:: Dataset excerpts ::
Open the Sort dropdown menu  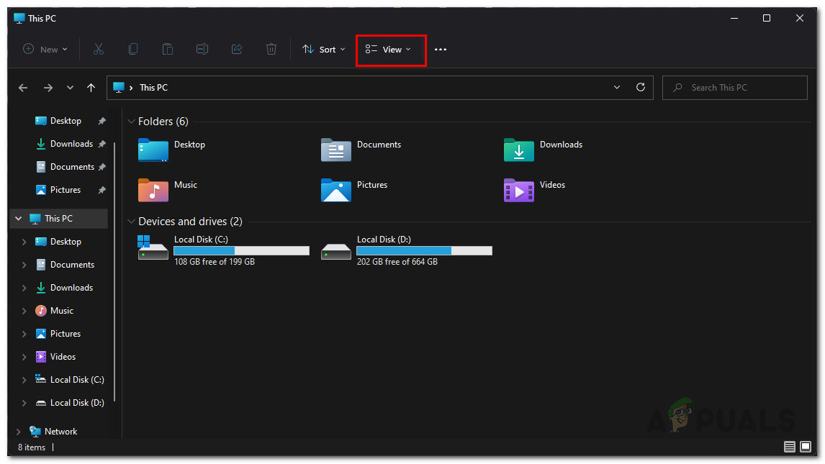[323, 50]
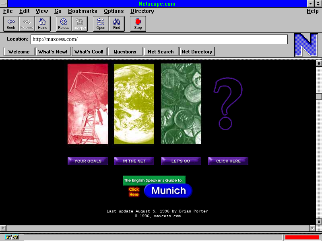This screenshot has width=322, height=241.
Task: Stop page loading with the Stop button
Action: (x=138, y=24)
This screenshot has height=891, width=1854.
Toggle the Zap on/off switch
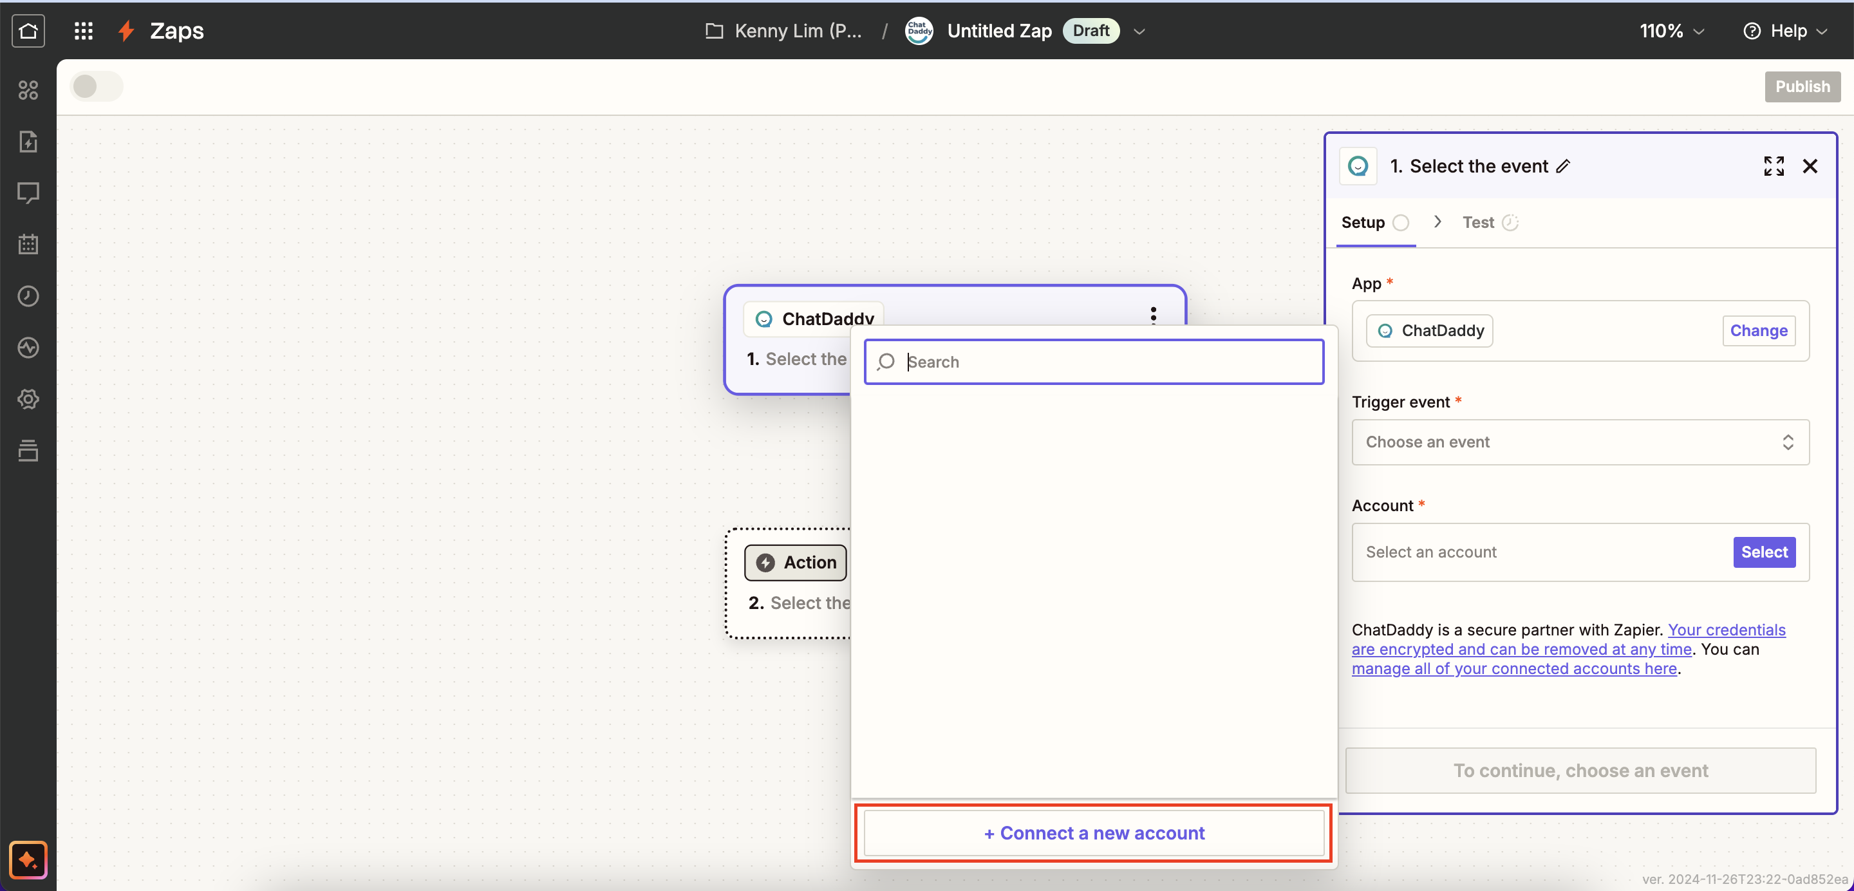click(96, 86)
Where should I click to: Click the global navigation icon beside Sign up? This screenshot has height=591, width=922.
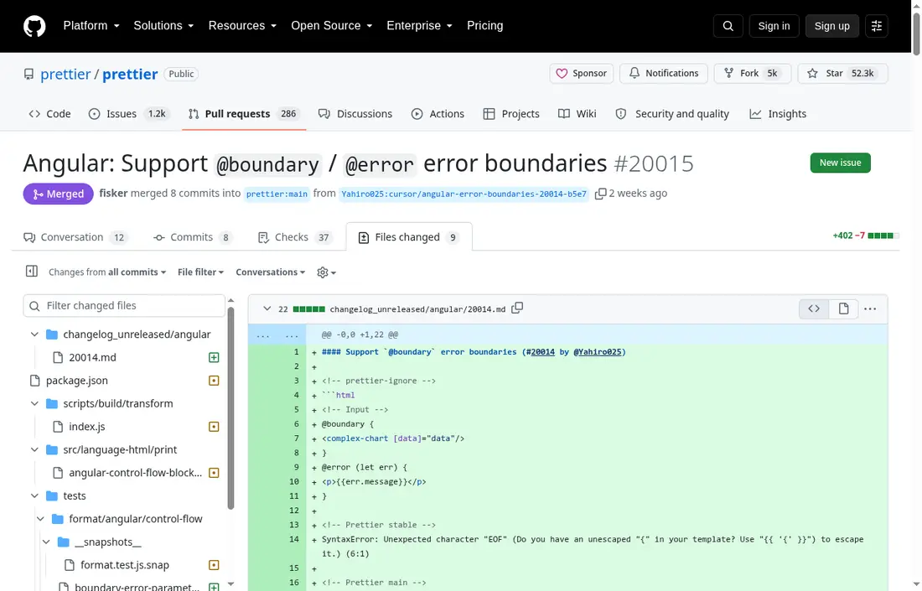pyautogui.click(x=876, y=26)
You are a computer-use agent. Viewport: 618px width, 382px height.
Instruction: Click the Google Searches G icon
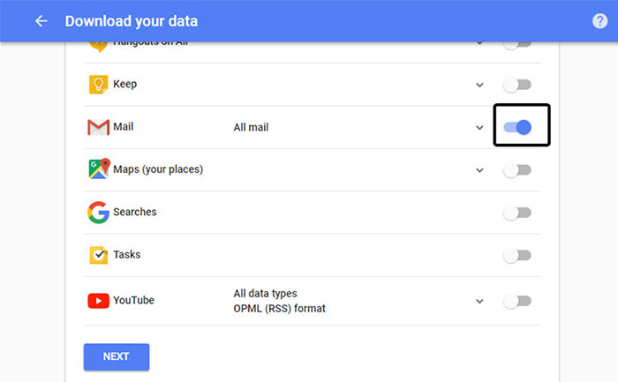98,212
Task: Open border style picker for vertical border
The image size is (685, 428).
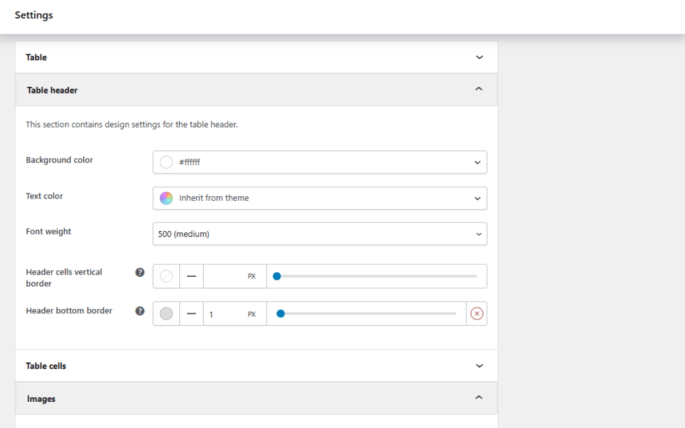Action: pos(191,276)

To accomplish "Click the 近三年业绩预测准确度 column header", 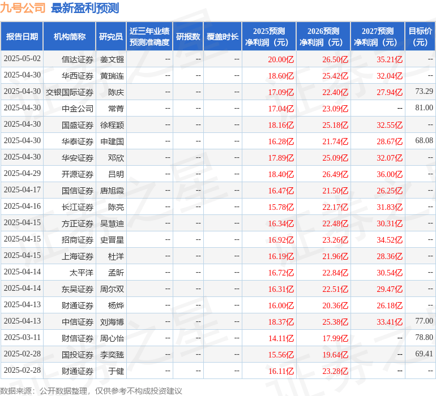I will [149, 37].
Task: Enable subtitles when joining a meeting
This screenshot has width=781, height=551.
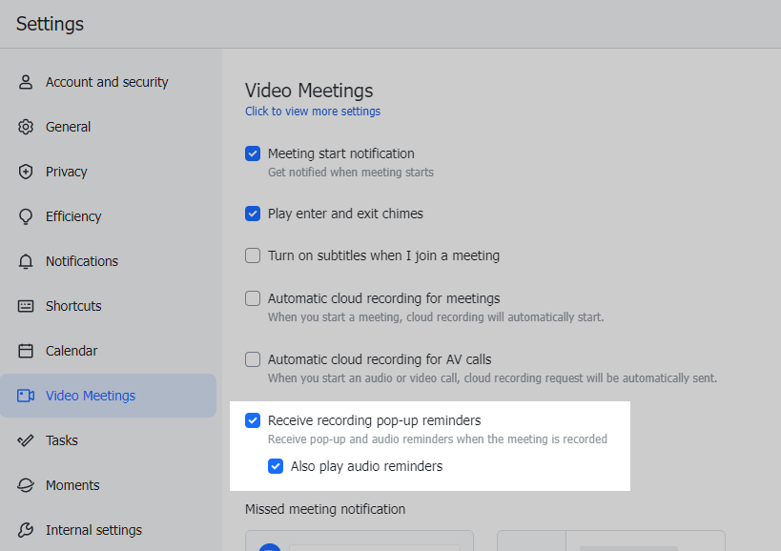Action: [x=253, y=255]
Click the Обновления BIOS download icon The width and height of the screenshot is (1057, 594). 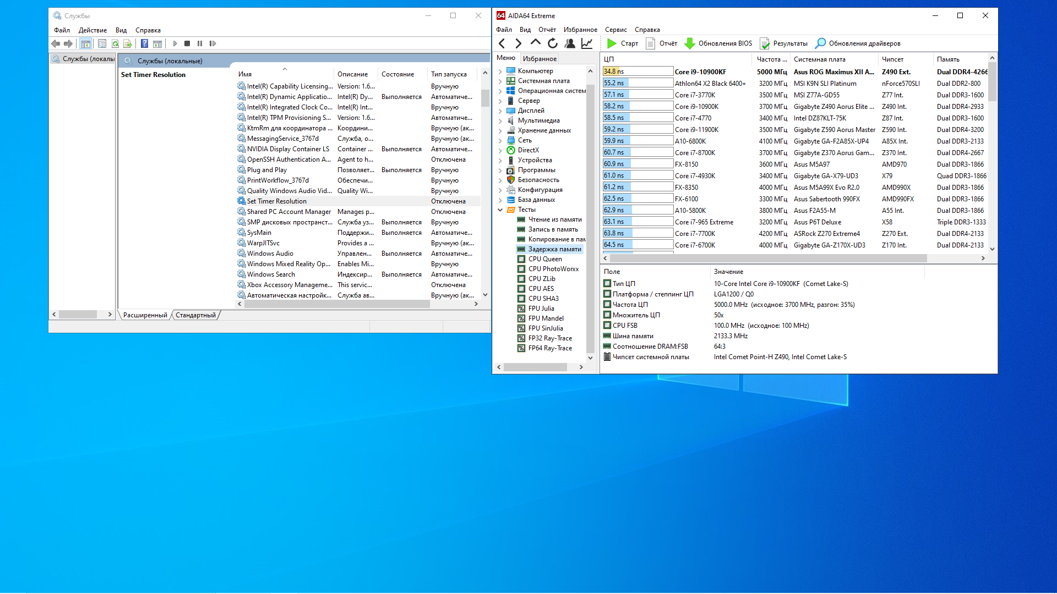pyautogui.click(x=689, y=43)
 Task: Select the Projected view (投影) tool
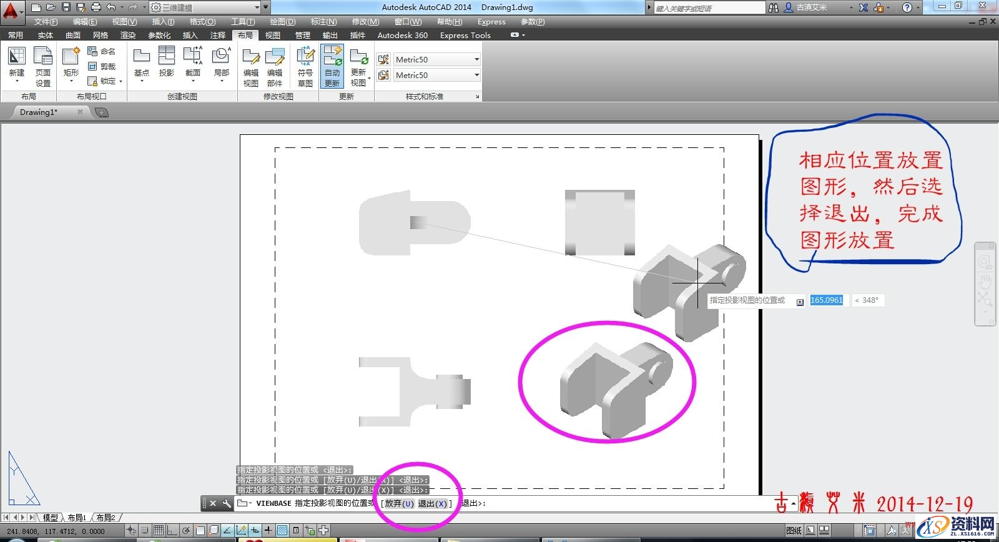[x=167, y=62]
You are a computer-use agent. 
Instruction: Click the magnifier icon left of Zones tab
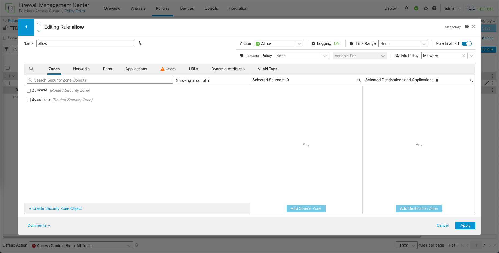pos(32,69)
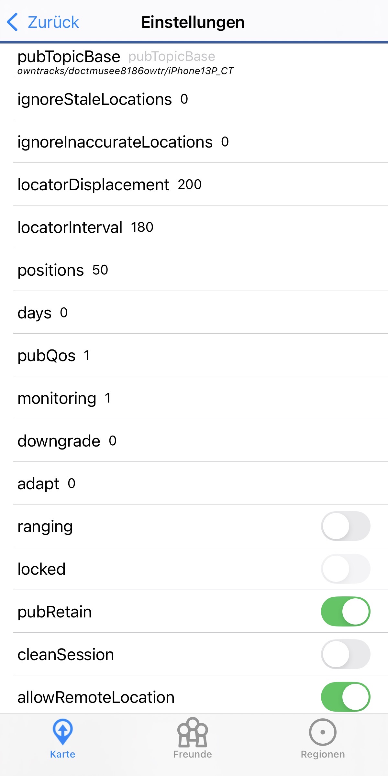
:::
__Goal of the exercise__
Extract every line of the entries above that contains the string "computer".

__The output__
You are a computer-use agent. Viewport: 618px width, 382px height.
You are a computer-use agent. 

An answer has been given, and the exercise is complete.